ECHO-DOPPLER RENAL LORS DE PYELONEPHRITE AIGUE : COMPARAISON AVEC LA SCINTIGRAPHIE AU Tc99m DMSA
Auteurs : P Rossier, H-G Khan, F Terrier, S Jequier - Genève - Suisse
Objectifs : Evaluer la valeur de l'Echo-Doppler Puissance (EDP) lors de pyélonéphrite aiguë (PNA) en comparaison à la scintigraphie au Tc99m DMSA (DMSA).
Matériel et méthode : 52 enfants avec une forte suspicion clinique de PNA (36 F, 16 M, âge moyen 42 mois) ont été examinés par ultrason en mode B (US), en Echo-Doppler Puissance et par DMSA, examens réalisés dans les 3 jours. Les critères diagnostiques pour une PNA sont : un défect cortical au DMSA, une altération de l'échostructure à l'US et une zone d'hypoperfusion à l'EDP de même localisation. 28 autres enfants avec une autre pathologie rénale qu'une PNA (11 F, 17 M, âge moyen 57 mois) servent de groupe contrôle pour l'US et l'EDP.
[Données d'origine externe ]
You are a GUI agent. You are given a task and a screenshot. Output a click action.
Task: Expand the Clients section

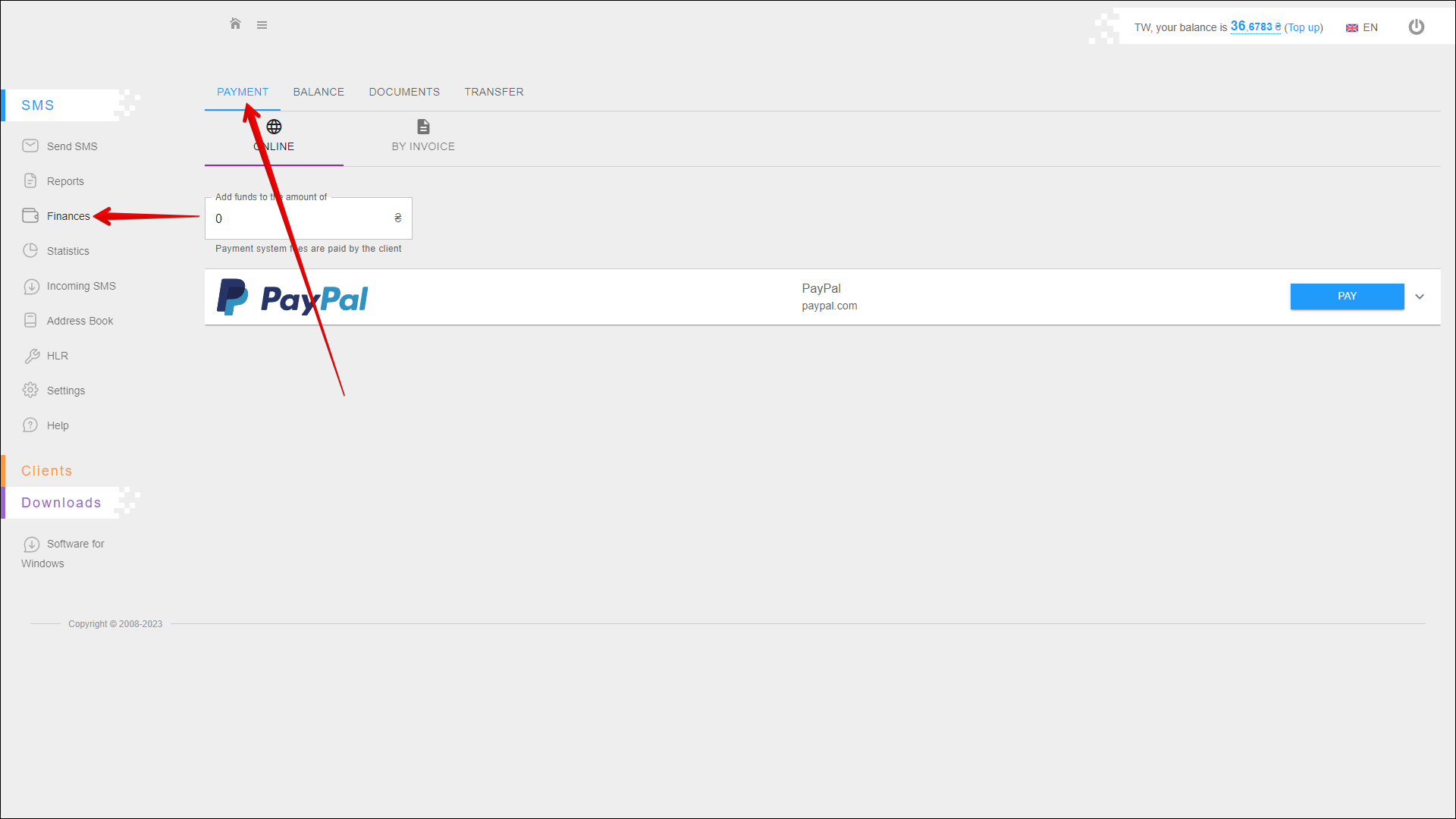tap(47, 471)
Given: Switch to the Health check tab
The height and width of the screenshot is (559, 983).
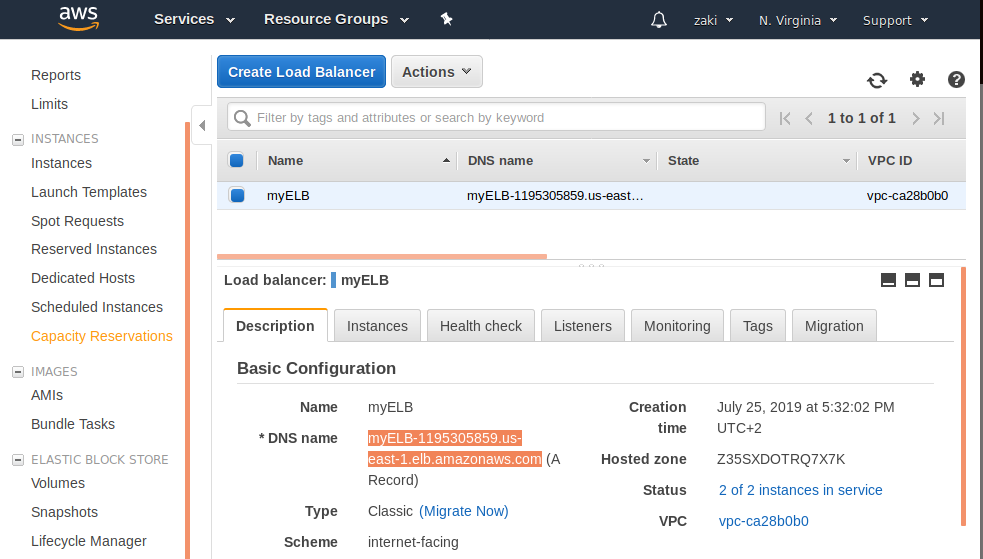Looking at the screenshot, I should point(481,326).
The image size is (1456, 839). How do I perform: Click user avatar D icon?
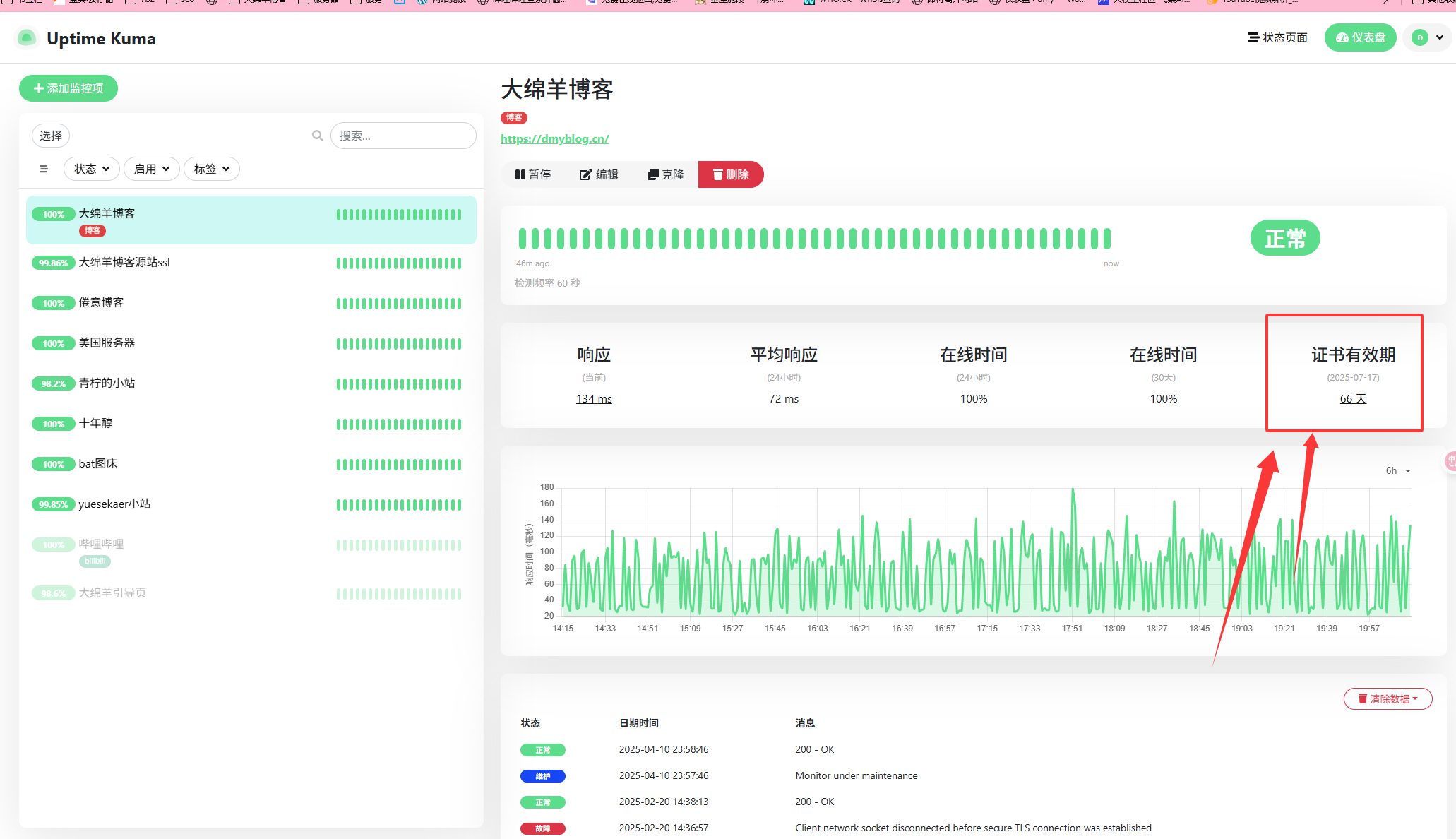(1420, 37)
Résultats : 25 enfants remplissent les critères de positivité pour une PNA au DMSA. A l'US, une anomalie est notée chez 17 enfants (68 %) et chez 23 (92 %) une anomalie de perfusion à l'EDP. Les deux lésions non visualisées à l'EDP correspondent à des défects minimes au pôle supérieur du rein droit. 27 n'ont pas de défect visible au DMSA. Dans ce groupe, 23 ont un EDP normal et 4 (15 %) présentent une zone d'hypoperfusion modérée (dont 3 une zone hétérogène au DMSA ainsi qu'une anomalie à l'US) et ont été traités comme une PNA. Aucun des 28 enfants avec une autre pathologie rénale ne présente de défect à l'EDP. Conclusion : Les sensibilité et spécificité du doppler puissance sont dans notre série discrétement inférieures à celles du DMSA. L'EDP peut être envisagé comme examen de première intention dans le bilan des PNA. Un complément d'examen après injection de produit de contraste échographique devrait être réalisé lors des cas douteux.
IRM-UROGRAPHIE : ETUDE MORPHOLOGIQUE ET FONCTIONNELLE DE L'APPAREIL UROGENITAL CHEZ L'ENFANT
Auteurs : A Borthne (1), T Nordshus (1), T Reiseter (1), J-T Geitung (1) K-I Gjesdal (1) G Torheim (2) - (1) Oslo - Norvège, (2) Trondheim - Norvège
Objectifs : Mise au point d'une nouvelle technique d'imagerie du système urogénital en pédiatrie radiologique.
Matériels et méthodes : Seize enfants d'un âge moyen de 1.3 ans (de 2 semaines à 8 ans) furent examinés. Ils souffraient tous d'anomalies diverses du système urogénital : système duplex (3), reins doubles (1), uretères ectopiques (1), obstruction proximale (2) et distale (2) de l'uretère, reins multikystiques (1), reflux vésico-urétral (1), atrésie anale ou duodénale (2) et infection urogénitale (3). Les examens par l'IRM furent réalisés avec les séquences suivantes : TSE T1, T2, y compris single-shot (T2) et coupes multiples TFE dynamiques après injection de Gadolinium-DTPA. Pour mesurer le niveau de perfusion et fonction des deux reins, un programme spécial a été mis au point pour obtenir la courbe correspondante des phases artérielles et d'excrétion.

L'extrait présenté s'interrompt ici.